Venous Thromboembolism Risk Factors in ANCA-Associated Vasculitis Save
Venous thromboembolism (VTE) is one of the many co-morbidities seen in patients with ANCA-associated vasculitis. Prospective data from the WGET trial demonstrated that 8.9% if patients with granulomatosis with polyangiitis (GPA) developed VTE, for an incidence of 7.0/100 patient years.
Risk factors for VTE in AAV that have been described previously include older age, male gender, previous VTE and stroke.
In a recent issue of Rheumatology, Kronbichler, et al. sought to validate previously proposed risks and identify novel risk factors associated with VTE in AAV. They used patients enrolled in four randomized controlled trials conducted by the European Vasculitis Society (EUVAS) including NORAM, CYCAZAREM, CYCLOPS and MEPEX.
They included 417 patients in their analysis, 55% of whom had a diagnosis of GPA and 45% had MPA or renal-limited vasculitis. The median age was 60 yrs. and 54.4% were male. Univariate and multivariate analysis were used for analysis.

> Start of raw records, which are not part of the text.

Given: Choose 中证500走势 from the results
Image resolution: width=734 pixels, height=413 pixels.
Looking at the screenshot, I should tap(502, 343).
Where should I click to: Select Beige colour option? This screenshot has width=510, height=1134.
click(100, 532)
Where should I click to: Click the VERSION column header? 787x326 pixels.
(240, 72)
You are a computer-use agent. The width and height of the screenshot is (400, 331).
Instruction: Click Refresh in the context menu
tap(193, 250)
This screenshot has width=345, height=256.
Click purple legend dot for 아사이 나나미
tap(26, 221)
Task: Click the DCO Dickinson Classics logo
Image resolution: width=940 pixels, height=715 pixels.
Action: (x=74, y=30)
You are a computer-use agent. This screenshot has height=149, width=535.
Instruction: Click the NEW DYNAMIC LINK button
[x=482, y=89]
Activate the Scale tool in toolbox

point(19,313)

During follow up, 41 patients had at least one episode of VTE. In the univariate analysis they found that patients who developed VTE had higher baseline creatinine (OR = 1.08, 95% CI: 0.99, 1.18, P = 0.037) and Birmingham Vasculitis Activity Score (BVAS) items, including cutaneous involvement (OR = 3.09, 95% CI: 1.59, 6.01; P = 0.001) and GI involvement (OR = 5.69, 95% CI: 1.98, 16.31; P = 0.001).

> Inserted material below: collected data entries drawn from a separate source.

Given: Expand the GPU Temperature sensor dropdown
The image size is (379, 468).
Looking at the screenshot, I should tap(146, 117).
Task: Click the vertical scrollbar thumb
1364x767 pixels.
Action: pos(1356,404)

There was a trend towards higher risk of VTE in patients receiving plasmapharesis, but this was not statistically significant. Interestingly, subsequent development of malignancy during follow up was associated with VTE risk. After multivariate analysis, CRP, cutaneous and GI involvement and baseline creatinine were associated with VTE.
They did not find an association between age and risk of VTE, nor did they find male sex as a risk factor. These authors describe novel risk associations for VTE in AAV that, while interesting, while need to be confirmed with future studies.